Line 184: correct “ADH2”, it should be Adh2.

Lines 186 and 187: “coA” should be “CoA”.

Fig. 2: the growth conditions in Fig. 2D must be indicated.

Line 280: “Figure S1A” does not show what is mentioned in the legend.

Fig.6A must be deleted and the remaining (B-G) corrected (A-F).

Line 424: S4B should be S4A (or simply S4 since it is the only figure).

Line 560: delete “[10]”.

Author Response

There was a mis-understanding, and the revised paper contained the old figures. That's why there were no asterisks and the legends did not match the figures. We have now uploaded the new figures again.

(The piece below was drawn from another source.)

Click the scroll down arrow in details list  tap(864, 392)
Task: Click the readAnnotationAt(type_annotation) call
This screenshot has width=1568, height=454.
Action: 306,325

We have introduced all the other changes requested. We thank the referee for the comments, which improved our paper.

Reviewer 2 Report

The figure legends in the marked copy now refer to p-values as asterisks, but I do not see any asterisks on the figures?

Author Response

There was a mis-understanding, and the revised paper contained the old figures. That's why there were no asterisks and the legends did not match the figures. We have now uploaded the new figures again.

 We thank the referee for the comments, which improved our paper.